Le rapport à soi et indirectement à l’autre passe évidement par ce vêtement « peau » qui est un « paysage » que nous construisons, c’est une sorte de matrice où nous développons nos racines d’existence qui vont trouver le nécessaire à la fois  pour nous stabiliser et nous permettre de poursuivre une sorte de chemin intérieur. Cette enveloppe « vêtement » n’a strictement rien à voir pour moi avec les caractères superficiels et de consommation à overdose que peut être la mode.

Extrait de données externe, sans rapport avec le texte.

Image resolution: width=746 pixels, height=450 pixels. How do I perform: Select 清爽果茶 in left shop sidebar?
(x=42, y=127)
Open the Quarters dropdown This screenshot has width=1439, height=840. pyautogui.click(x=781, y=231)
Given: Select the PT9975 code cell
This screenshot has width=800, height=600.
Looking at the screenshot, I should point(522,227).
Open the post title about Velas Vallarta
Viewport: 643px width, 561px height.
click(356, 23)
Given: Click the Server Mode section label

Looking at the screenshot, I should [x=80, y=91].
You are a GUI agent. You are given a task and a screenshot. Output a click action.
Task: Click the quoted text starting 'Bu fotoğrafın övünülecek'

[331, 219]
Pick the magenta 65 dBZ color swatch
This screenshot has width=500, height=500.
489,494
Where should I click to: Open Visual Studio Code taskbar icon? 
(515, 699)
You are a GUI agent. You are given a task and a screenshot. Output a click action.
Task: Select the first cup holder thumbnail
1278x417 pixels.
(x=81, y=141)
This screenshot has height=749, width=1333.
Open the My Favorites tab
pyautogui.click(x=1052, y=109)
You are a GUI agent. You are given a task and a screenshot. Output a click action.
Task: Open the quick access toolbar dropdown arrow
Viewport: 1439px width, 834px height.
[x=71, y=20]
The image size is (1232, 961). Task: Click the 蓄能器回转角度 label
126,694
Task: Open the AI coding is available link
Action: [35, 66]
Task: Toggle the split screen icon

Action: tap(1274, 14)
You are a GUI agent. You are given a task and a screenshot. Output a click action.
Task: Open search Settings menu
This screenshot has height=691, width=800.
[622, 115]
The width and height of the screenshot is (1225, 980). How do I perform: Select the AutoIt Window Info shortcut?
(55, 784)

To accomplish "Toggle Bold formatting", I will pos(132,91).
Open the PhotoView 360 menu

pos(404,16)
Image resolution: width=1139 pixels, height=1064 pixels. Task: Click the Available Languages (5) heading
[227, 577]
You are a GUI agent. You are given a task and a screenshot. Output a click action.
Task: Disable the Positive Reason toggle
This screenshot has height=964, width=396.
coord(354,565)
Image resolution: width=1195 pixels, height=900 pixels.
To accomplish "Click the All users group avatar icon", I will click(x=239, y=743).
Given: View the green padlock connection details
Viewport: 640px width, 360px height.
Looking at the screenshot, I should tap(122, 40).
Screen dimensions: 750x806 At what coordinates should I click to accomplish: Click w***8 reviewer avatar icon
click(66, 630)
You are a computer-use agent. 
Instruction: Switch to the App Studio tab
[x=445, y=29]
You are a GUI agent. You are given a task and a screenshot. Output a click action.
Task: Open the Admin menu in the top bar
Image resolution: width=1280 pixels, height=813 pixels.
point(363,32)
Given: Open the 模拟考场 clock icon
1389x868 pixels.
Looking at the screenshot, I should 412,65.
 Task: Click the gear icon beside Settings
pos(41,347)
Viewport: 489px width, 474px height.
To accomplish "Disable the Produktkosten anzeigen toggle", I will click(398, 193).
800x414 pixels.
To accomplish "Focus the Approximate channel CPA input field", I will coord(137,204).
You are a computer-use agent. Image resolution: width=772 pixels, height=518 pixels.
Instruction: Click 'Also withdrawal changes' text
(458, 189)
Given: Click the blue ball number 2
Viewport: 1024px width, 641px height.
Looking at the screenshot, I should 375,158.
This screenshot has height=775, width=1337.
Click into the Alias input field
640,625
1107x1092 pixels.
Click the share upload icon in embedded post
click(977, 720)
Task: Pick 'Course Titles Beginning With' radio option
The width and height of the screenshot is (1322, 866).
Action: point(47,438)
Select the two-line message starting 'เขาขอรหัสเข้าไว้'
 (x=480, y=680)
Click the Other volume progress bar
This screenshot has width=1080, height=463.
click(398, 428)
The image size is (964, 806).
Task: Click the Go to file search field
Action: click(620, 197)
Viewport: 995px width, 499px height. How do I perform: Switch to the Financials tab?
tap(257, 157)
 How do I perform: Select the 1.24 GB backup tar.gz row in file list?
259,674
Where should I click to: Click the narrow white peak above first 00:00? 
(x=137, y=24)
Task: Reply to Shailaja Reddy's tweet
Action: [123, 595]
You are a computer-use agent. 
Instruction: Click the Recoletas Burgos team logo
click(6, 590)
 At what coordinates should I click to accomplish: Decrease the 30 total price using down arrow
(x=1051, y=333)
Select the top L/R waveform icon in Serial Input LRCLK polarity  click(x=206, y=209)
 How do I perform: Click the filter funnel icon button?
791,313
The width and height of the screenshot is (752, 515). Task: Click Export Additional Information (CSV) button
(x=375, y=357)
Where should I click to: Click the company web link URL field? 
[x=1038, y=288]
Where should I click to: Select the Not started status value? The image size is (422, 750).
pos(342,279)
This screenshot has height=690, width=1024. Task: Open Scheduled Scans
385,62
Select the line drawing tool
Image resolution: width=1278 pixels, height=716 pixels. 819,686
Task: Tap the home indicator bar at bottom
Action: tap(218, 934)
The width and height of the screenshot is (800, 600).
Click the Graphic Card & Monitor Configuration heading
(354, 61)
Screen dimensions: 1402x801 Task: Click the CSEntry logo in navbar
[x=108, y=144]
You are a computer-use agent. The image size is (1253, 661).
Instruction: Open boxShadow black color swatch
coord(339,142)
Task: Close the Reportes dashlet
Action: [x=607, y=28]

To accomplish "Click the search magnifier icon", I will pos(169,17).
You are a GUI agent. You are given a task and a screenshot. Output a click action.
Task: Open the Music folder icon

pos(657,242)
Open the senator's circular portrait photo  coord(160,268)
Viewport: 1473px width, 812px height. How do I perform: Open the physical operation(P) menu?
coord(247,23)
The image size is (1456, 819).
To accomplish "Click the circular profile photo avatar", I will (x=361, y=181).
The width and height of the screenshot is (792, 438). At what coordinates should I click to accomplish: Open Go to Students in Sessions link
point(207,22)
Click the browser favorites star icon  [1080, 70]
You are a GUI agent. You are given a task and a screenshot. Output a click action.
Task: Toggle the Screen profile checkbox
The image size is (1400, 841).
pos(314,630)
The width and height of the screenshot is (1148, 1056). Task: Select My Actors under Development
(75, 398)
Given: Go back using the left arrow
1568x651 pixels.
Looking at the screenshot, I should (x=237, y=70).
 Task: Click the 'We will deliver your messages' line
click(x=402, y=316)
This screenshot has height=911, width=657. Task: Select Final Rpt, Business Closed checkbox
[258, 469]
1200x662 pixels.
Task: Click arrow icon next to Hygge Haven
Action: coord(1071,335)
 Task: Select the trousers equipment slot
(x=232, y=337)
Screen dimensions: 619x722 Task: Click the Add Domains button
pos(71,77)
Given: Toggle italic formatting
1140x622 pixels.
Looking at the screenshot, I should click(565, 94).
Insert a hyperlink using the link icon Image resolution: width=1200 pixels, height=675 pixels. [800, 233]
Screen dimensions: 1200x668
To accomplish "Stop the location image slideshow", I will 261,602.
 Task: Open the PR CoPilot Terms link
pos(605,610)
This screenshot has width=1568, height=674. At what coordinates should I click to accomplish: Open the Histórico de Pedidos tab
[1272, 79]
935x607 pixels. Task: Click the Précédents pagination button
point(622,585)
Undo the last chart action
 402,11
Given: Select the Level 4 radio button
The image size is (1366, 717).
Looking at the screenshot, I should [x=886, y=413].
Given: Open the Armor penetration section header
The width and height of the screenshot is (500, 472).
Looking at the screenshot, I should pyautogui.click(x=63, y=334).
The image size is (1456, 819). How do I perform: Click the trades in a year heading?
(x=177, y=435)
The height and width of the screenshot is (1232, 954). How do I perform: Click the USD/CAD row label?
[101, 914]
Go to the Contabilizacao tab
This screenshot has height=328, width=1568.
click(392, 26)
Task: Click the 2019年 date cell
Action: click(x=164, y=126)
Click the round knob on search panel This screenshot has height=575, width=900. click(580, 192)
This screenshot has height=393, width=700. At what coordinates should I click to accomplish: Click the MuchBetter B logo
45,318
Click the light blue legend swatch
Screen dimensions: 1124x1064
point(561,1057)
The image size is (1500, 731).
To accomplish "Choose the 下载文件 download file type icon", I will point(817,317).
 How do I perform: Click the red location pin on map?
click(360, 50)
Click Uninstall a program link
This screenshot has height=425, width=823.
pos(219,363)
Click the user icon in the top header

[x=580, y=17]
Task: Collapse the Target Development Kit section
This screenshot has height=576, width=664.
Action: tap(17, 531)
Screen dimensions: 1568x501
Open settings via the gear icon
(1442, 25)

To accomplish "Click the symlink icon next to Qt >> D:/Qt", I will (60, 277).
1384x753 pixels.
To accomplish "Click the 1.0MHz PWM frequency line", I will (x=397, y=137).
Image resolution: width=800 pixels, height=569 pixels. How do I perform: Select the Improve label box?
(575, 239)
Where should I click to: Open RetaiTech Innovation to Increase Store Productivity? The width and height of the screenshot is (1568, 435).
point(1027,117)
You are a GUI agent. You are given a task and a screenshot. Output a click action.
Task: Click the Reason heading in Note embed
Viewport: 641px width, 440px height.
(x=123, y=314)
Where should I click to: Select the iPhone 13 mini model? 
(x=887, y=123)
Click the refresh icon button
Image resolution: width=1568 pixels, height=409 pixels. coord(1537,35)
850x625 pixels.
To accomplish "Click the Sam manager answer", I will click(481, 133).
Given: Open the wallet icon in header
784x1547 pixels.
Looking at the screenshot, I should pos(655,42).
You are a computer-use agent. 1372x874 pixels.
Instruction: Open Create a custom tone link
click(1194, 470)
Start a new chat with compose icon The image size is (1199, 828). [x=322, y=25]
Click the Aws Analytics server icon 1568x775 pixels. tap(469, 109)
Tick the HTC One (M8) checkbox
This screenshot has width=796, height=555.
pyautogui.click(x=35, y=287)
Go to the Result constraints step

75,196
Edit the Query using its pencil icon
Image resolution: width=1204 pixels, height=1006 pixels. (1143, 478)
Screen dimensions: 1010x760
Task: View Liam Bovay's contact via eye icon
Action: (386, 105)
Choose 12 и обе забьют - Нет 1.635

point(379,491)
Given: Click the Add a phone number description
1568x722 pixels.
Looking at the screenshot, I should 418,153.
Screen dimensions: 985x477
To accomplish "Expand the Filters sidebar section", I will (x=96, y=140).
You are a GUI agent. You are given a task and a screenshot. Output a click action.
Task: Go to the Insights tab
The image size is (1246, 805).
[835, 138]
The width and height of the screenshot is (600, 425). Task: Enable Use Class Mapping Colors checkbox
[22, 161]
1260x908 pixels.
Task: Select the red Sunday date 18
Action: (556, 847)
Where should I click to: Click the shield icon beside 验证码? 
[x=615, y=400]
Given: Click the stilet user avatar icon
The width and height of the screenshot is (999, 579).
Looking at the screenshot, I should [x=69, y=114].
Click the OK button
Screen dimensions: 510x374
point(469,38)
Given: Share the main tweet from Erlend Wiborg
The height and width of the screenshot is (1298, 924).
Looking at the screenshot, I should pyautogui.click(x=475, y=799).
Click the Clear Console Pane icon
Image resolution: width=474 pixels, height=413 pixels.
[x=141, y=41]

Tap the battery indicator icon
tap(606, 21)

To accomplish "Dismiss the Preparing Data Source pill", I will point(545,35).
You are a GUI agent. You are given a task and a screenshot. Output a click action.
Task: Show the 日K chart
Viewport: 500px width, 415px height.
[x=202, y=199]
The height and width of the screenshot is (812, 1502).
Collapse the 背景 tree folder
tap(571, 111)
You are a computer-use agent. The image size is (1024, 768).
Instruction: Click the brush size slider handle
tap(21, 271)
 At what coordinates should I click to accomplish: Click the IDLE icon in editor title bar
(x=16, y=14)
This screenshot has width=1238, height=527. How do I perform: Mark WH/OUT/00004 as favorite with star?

Je suis attachée au « vêtement » comme une mémoire, une façon structurelle et émotionnelle de saisir des fragments de vie qui sont des sortes d’existences inscrites dans le code génétique. La réflexion que je pose sur le matériau ne s’arrête pas à l’apparence ou à sa condition technique de pouvoir faire ceci ou cela. En ce qui me concerne je prend en compte une sorte de globalité et si je regarde les différentes essences de bois avec lesquelles je travaille, j’intègre dans mon processus cette condition de la graine, du commencement, de la croissance, de l’environnement, de la pluie et des saisons, des blessures que l’arbre aura traversé, de ses floraisons, de sa mort et de sa pourriture. Je cherche une sorte d’essence pour respirer l’instinct du possible.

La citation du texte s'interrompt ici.